«Todo Sumo Sacerdote es tomado de entre los hombres y está puesto a favor de los hombres en lo que se refiere a Dios» (Heb 5,1). Así la carta a los Hebreos expresa con pocas palabras lo que significa ser sacerdote. Llama la atención que lo primero que afirma es justamente la condición humana del sacerdote. En efecto, ser sacerdote o presbítero es ser antes que nada un hombre. Por esta razón, no es de extrañarse que en el proceso formativo de los sacerdotes se haga tanto hincapié en la formación humana.
El Papa Juan Pablo II, en su famosa Exhortación Apostólica Pastores Dabo Vobis, del año 1992, afirma con claridad de que «sin una adecuada formación humana toda la formación sacerdotal estaría privada de su fundamento necesario» (PDV, 43). La naturaleza misma del ejercicio del ministerio sacerdotal exige de los presbíteros una madurez humana que le permita no sólo obtener una adecuada realización personal en la vida apostólica propia del sacerdote, sino también porque su vida y forma de ejercer el ministerio deben reflejar la perfección humana que en Jesús brillaba por su condición de Hijo de Dios.
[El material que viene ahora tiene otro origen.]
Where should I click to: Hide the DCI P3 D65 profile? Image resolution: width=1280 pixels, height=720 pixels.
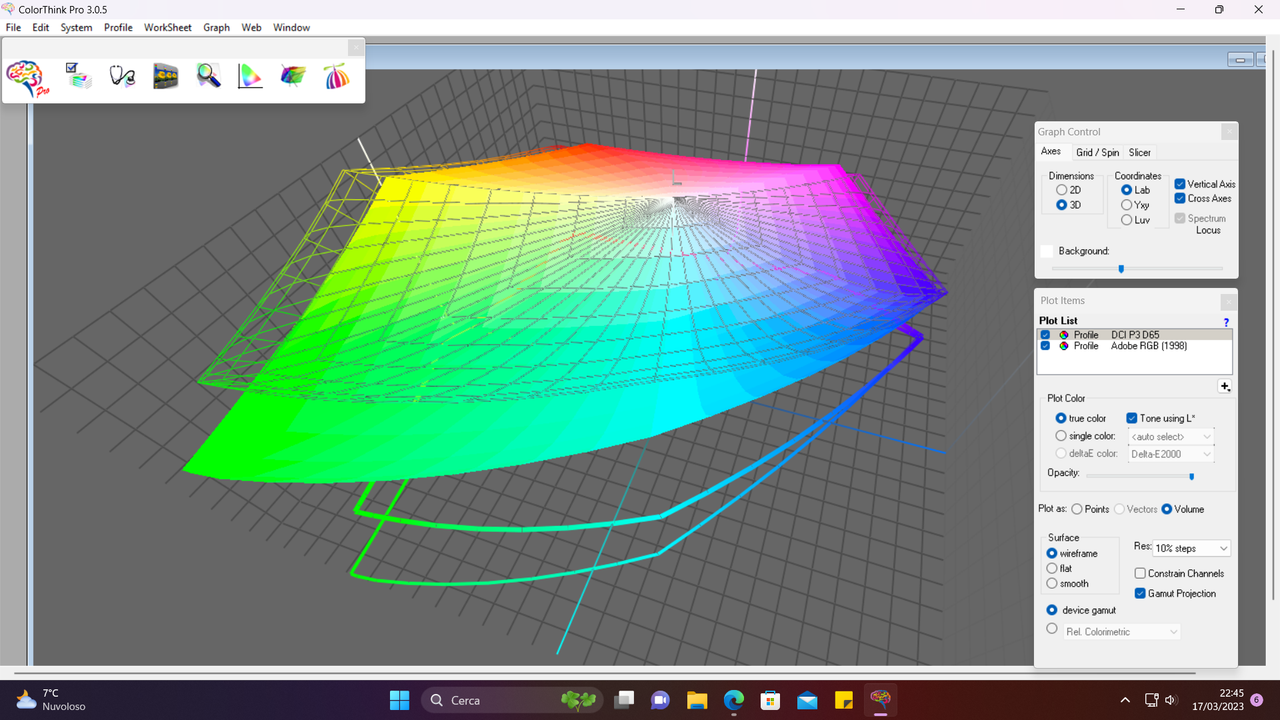coord(1045,334)
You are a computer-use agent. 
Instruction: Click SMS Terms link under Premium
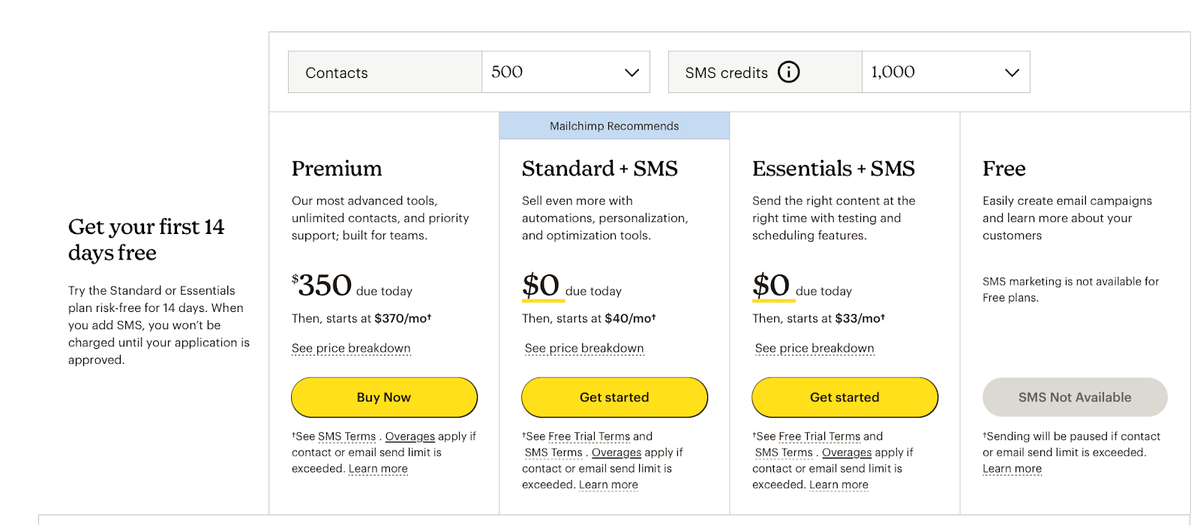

En el Seminario de Santiago, la formación humana es una de las dimensiones esenciales de la formación sacerdotal. Para enriquecer en los seminaristas su proceso formativo, se dispone de varios medios para que día a día los candidatos al sacerdocio vayan madurando como personas humanas. Uno de los medios más eficaces es la experiencia de vida comunitaria. Si bien el sacerdote diocesano no pertenece a una comunidad religiosa determinada, la dimensión comunitaria es fundamental en las tareas del presbítero, pues siempre ha de estar sirviendo a alguna comunidad específica. El saber trabajar con otros, crear equipos, evitar conductas autoritarias o arrogantes y tener la capacidad de identificar los carismas de los demás son elementos importantes que desde el Seminario se han de ir integrando en la personalidad de los candidatos al sacerdocio.
De la misma forma, la formación humana en el Seminario ha de conducir hacia la madurez afectiva, fundamento esencial para llevar una vida consagrada en el celibato. La vocación al sacerdocio se sustenta sólo como una vocación al amor; los seres humanos estamos llamados a vivir con alegría nuestra condición de creaturas, lo cual se verifica cuando amamos y somos amados. En este sentido, el sacerdote también participa en esta común vocación al amor, pero desde la perspectiva del amor de Cristo, Buen Pastor, que da su vida por las ovejas para que todos lleguen a la plenitud de vida. El saber donarse por amor, optar con absoluta libertad y responsabilidad en las decisiones que se toman, así como saber vivir con prudencia y transparencia la verdadera amistad con los demás, son elementos que caracterizan una persona auténticamente madura.